Décollage. Je décide de m'adresser au commandant de bord. Je lui demande s'il sait que l'escorte policière fait usage de la force pour maîtriser un expulsé. Je lui dis que cela me fait peur de voyager dans ces conditions, que j'ai peur aussi pour cette personne. Il me répond qu'Air France n'a pas le choix et me propose de changer de place. Je refuse disant que cela ne sert à rien. Il me demande si je souhaite débarquer, je refuse aussi. En traversant l'avion pour regagner mon siège, je dis à d'autres passagers : "Vous savez qu'on voyage avec quelqu'un qui est expulsé ?" Personne ne réagit. Au fond de l'avion je discute avec un policier en civil qui m'explique que l'expulsé avait promis de partir sans rien dire. Il me propose de revenir pendant le vol voir si on peut le détacher, s'il s'est calmé. Je me rassois, décidée à voyager malgré tout dans ces conditions. En attendant le décollage, l'expulsé continue à protester : "Je ne veux pas rentrer !" L'escorte policière le maintient toujours brutalement, en essayant d'étouffer ses cris. A ce moment-là une femme d'âge mûr interpelle les passagers, en disant qu'on ne peut pas admettre qu'on traite quelqu'un comme ça. Les gens l'approuvent, au moins une dizaine de personnes se lèvent, moi aussi. Les hôtesses passent dans l'allée pour demander aux passagers de s'asseoir, les gens refusent mais restent à leur place. Nous protestons mais personne ne s'en prend directement aux policiers. Un homme scande "Descendez !", nous reprenons ce mot. Très vite l'escorte policière débarque l'expulsé. Immédiatement le calme revient, les gens s'assoient, soulagés. Des gens qui ne s'étaient pas levés disent qu'on a bien fait. Mais les policiers restent dans l'avion, en conciliabule avec le commandant de bord. Quelques passagers s'émeuvent : "Est-ce qu'ils ne vont pas le faire embarquer à nouveau, maintenant que nous nous sommes assis ?"

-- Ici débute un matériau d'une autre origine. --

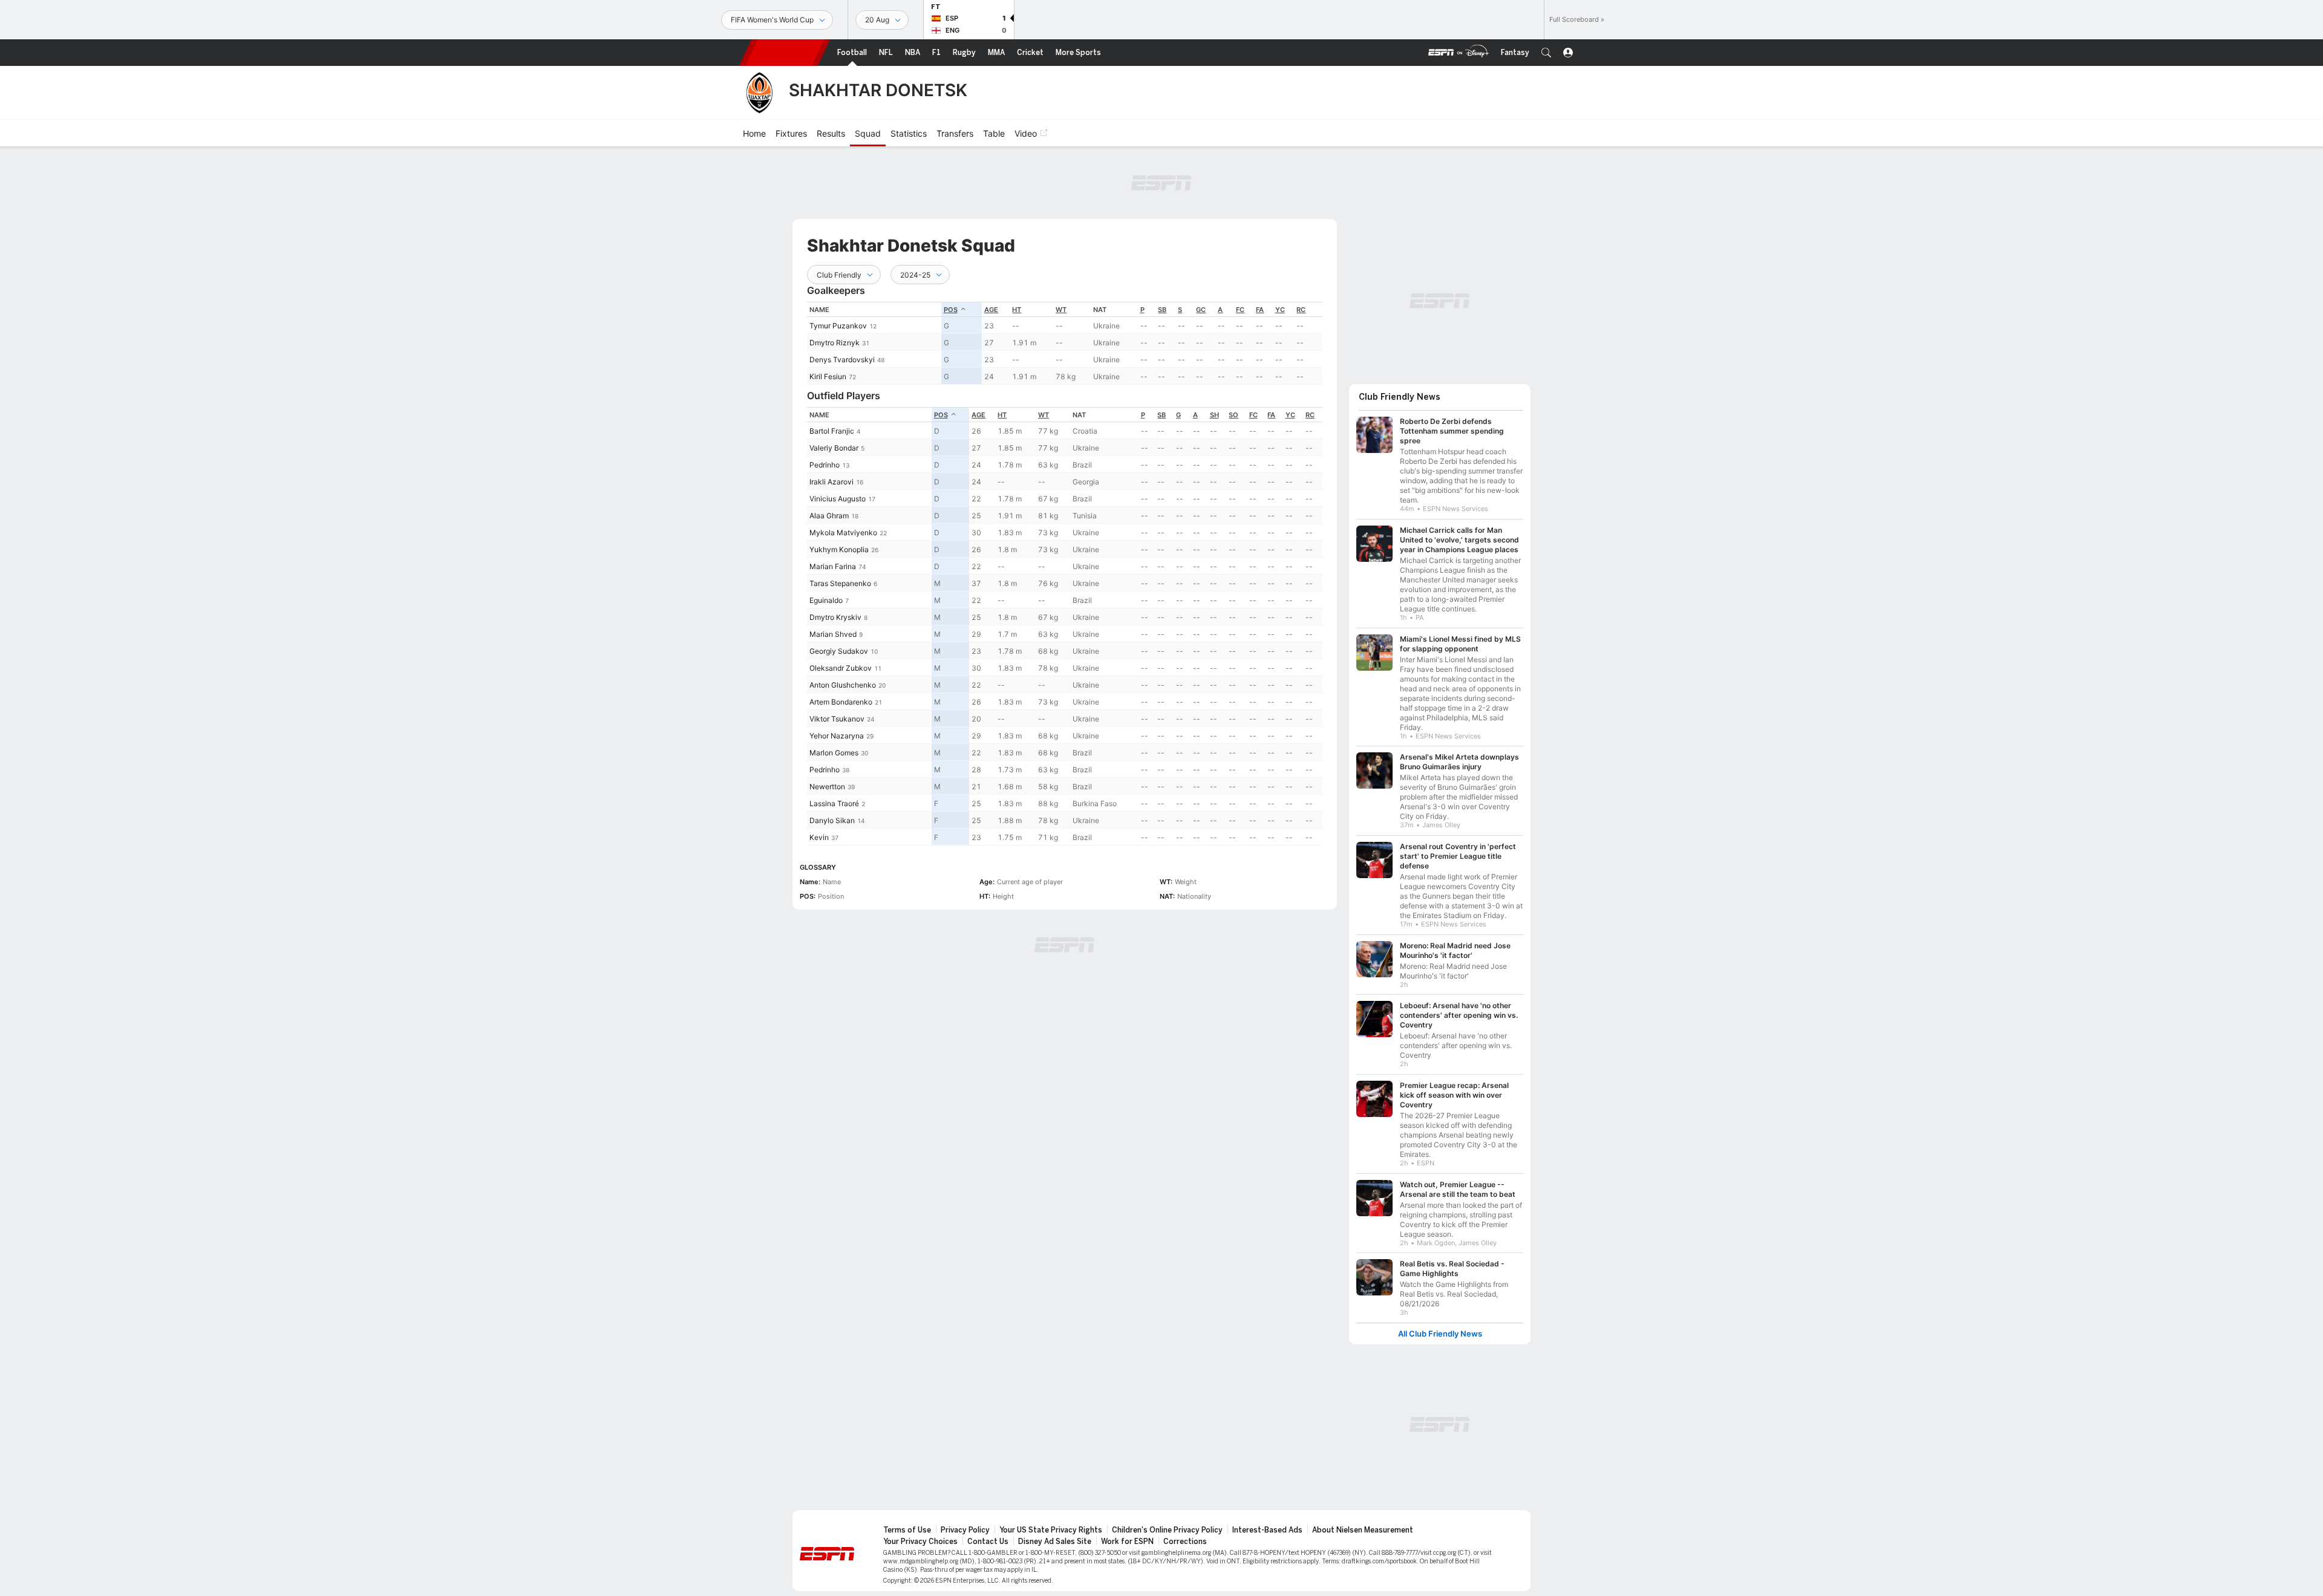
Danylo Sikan (832, 820)
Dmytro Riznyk (834, 342)
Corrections (1185, 1541)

Bagages. A ce moment-là un membre du personnel technique de l'aéroport, en chasuble fluorescente jaune, me demande ma carte d'accès à bord. Je la lui remets. Le commandant de bord se rapproche de nous, le technicien lui demande : "C'est elle ?" Le commandant de bord dit : "Oui", il demande : "On la débarque ?" Je prends les devants en disant qu'il n'y a aucun problème, que je suis calme et disposée à voyager. On me rend ma carte. Je continue à discuter avec mes voisins. Je dis : "On achète un billet Air France, et en plus on nous demande de nous taire, c'est du chantage." Mon voisin : "Ne vous inquiétez pas, s'ils avaient voulu vous débarquer on ne les aurait pas laissés faire." Le technicien revient et me dit : "Veuillez me suivre", je lui demande si je dois prendre mes bagages à main, il me dit : "Oui". Je m'exécute sans protester. C'est très rapide, je pars dans le silence. Au fond de l'avion, je suis menottée, et je descends encadrée par deux policiers en uniforme. D'après les documents établis au poste de police, il était 16 h 50.»

Aïssatou Mbodj-Pouye a comparu devant le procureur pour entrave à la circulation aérienne. Le procureur lui a rappelé la loi, et l'a avisée «qu'en cas de nouvelle interpellation (...) la présente affaire sera examinée à nouveau et le parquet sera conduit à adopter une position plus répressive».